WHAT THE EXERCISE ASKS:
Please rewrite the entries from the line with "At what (x,y)" to the end of the entries as a numbered list, leaving out blank lines and pictures.

::: DATA TO USE

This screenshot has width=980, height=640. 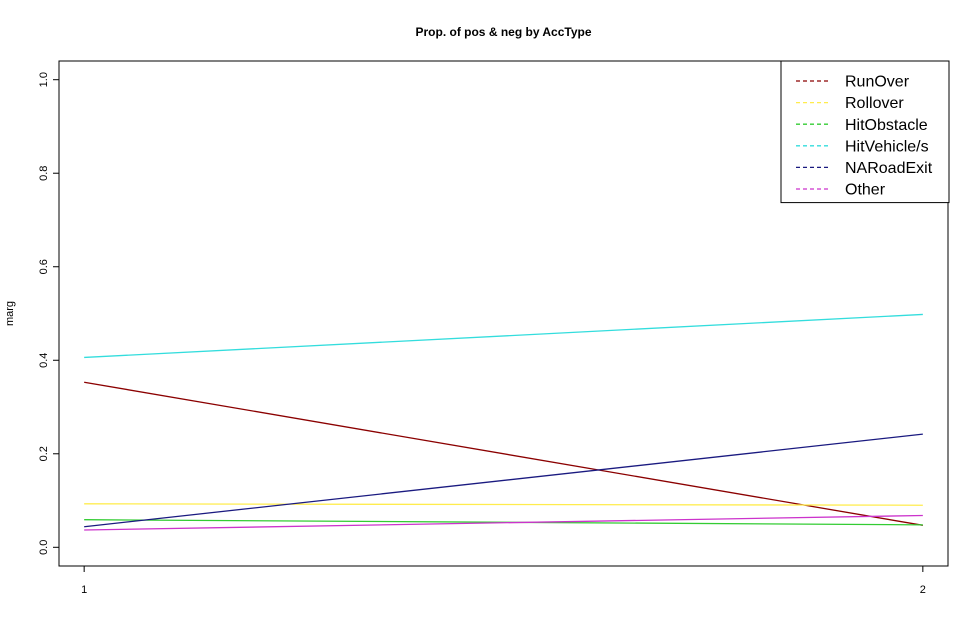 I want to click on y-tick-label: 0.4, so click(x=44, y=360).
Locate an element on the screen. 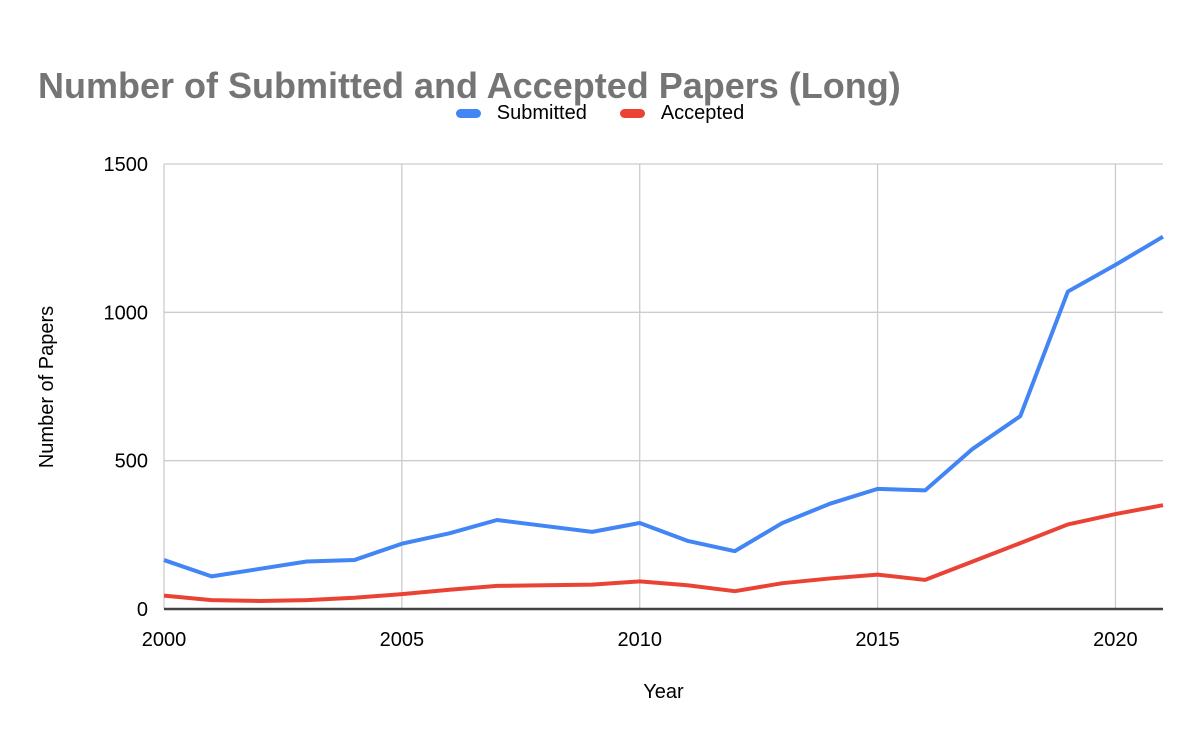 The image size is (1200, 742). series-line-accepted is located at coordinates (664, 553).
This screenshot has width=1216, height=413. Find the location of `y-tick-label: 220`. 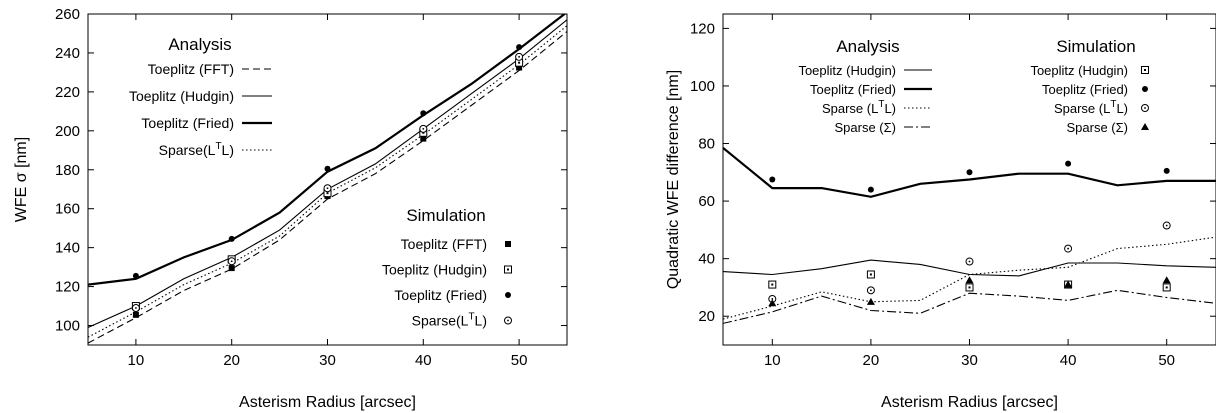

y-tick-label: 220 is located at coordinates (68, 92).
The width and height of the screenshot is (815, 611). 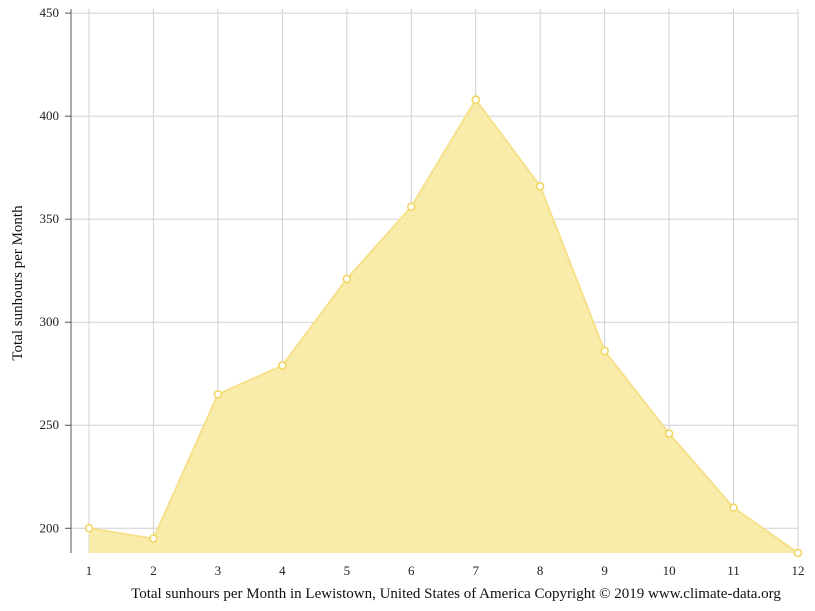 What do you see at coordinates (798, 570) in the screenshot?
I see `x-tick-label: 12` at bounding box center [798, 570].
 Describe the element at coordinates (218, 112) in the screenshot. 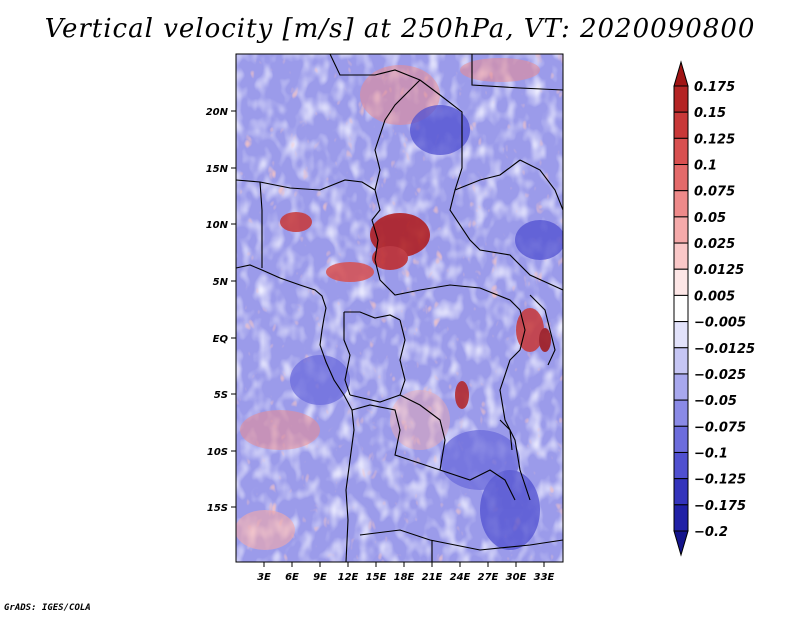

I see `lat-label-20N: 20N` at that location.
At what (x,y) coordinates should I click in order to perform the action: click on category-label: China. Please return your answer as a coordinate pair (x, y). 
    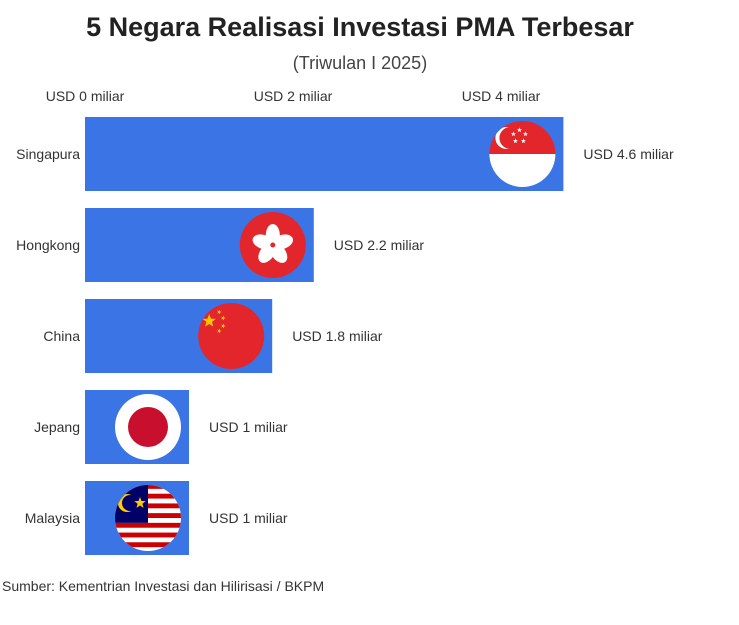
    Looking at the image, I should click on (62, 336).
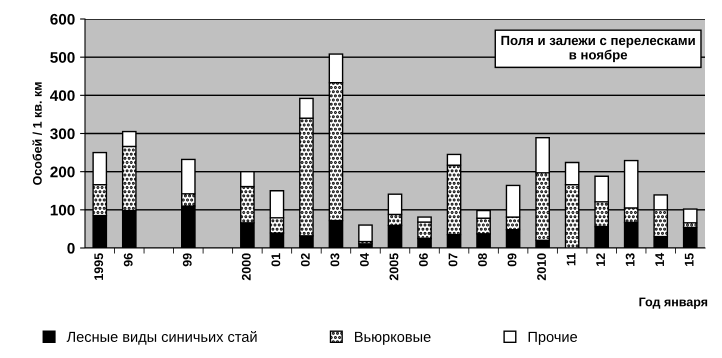 This screenshot has width=722, height=358. Describe the element at coordinates (62, 96) in the screenshot. I see `y-tick-label: 400` at that location.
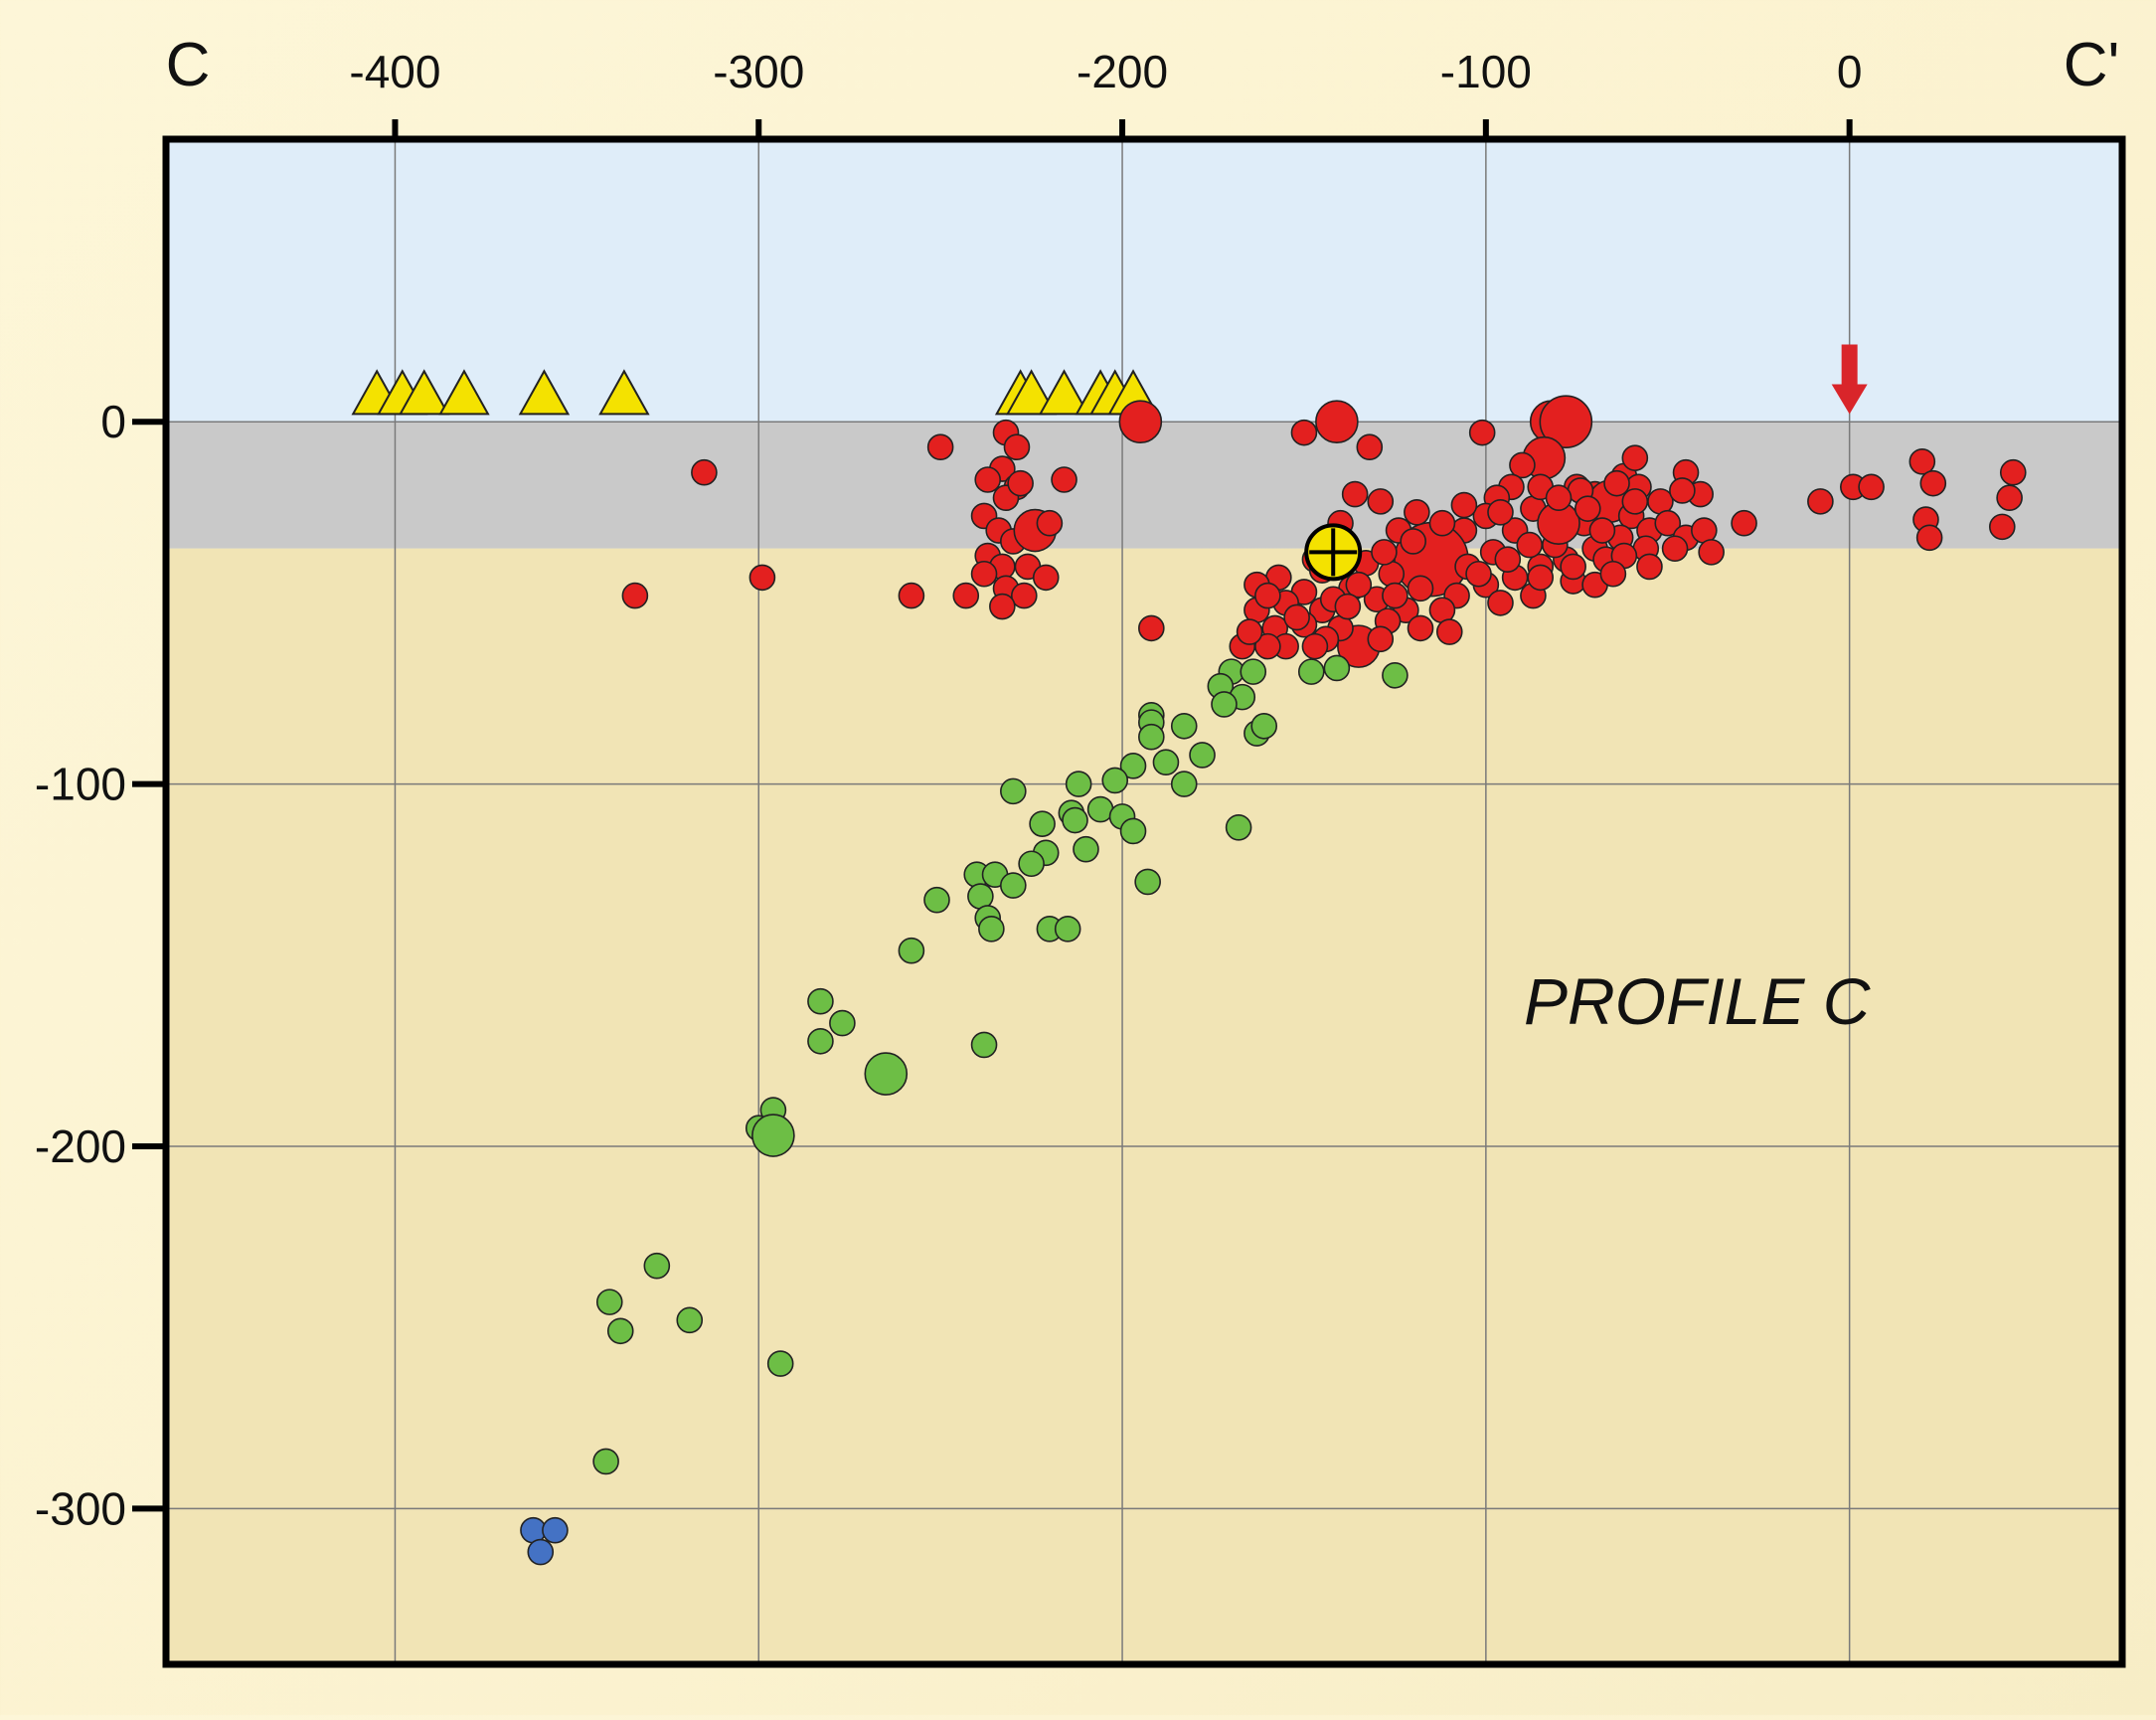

::::::

RESPONSE BELOW:
1. At what (x,y) coordinates should I click in order to perform the action: click on category-label: China. Please return your answer as a coordinate pair (x, y). 
2.     Looking at the image, I should click on (62, 336).
3.  This screenshot has width=722, height=358. Describe the element at coordinates (62, 96) in the screenshot. I see `y-tick-label: 400` at that location.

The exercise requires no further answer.